# PROBLEM TO WORK ON:
Report every line of the items below that contains the string "icon". Case counts.

# MATERIAL PROVIDED:

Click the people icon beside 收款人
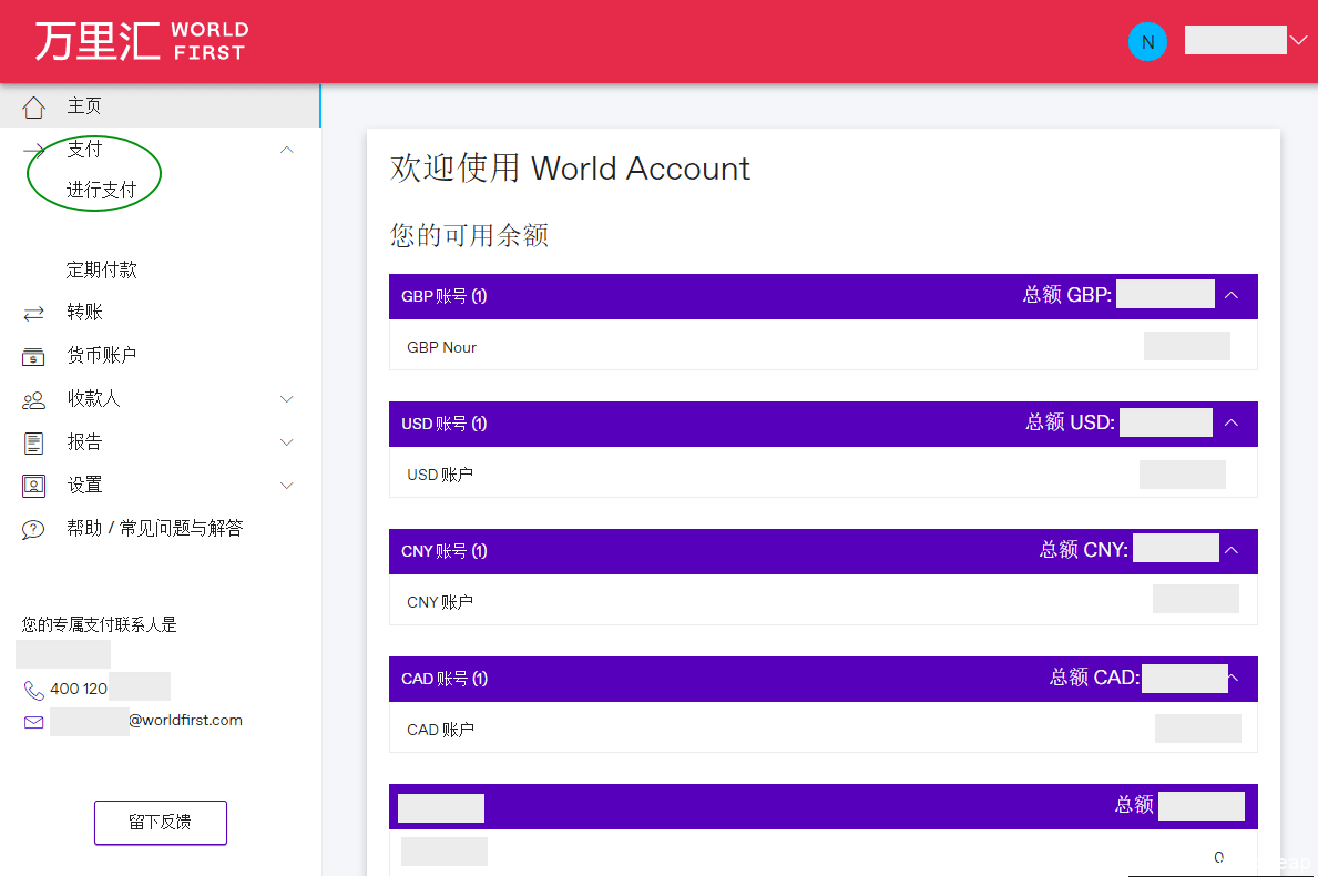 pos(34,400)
--
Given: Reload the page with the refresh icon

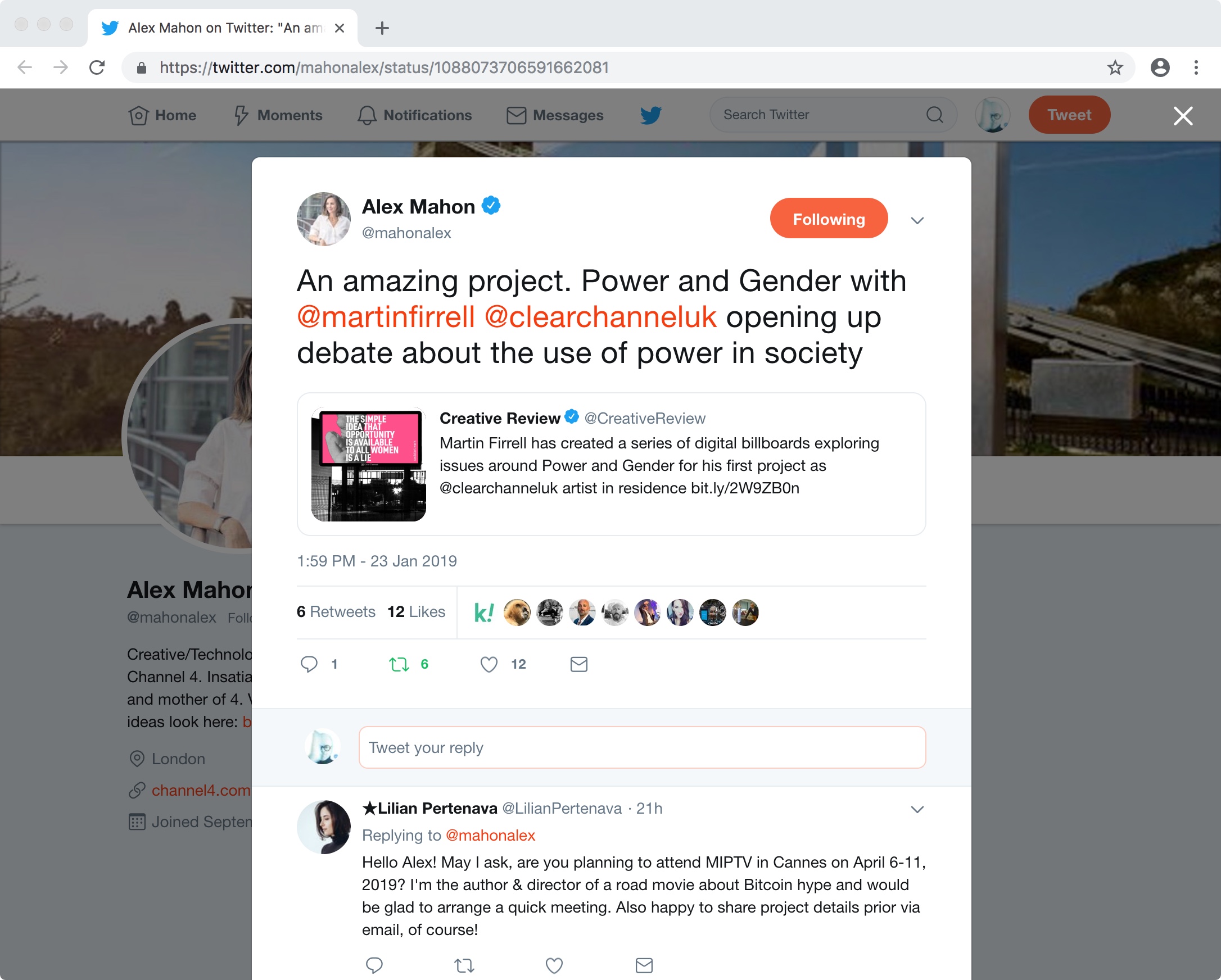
...
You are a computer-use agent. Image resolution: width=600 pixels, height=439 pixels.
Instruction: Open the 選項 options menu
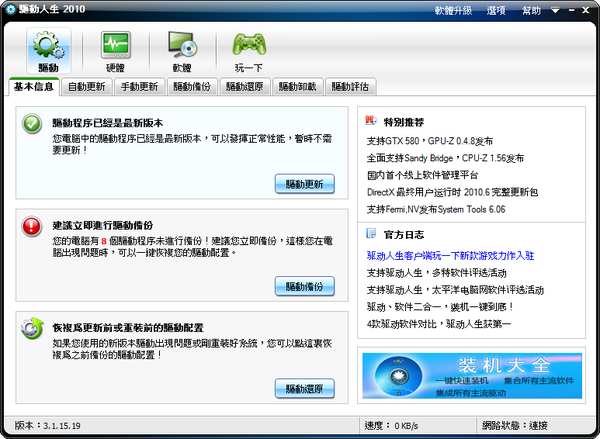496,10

# SOLUTION TO THIS EXERCISE:
Click the people icon beside 收款人
Given: Reload the page with the refresh icon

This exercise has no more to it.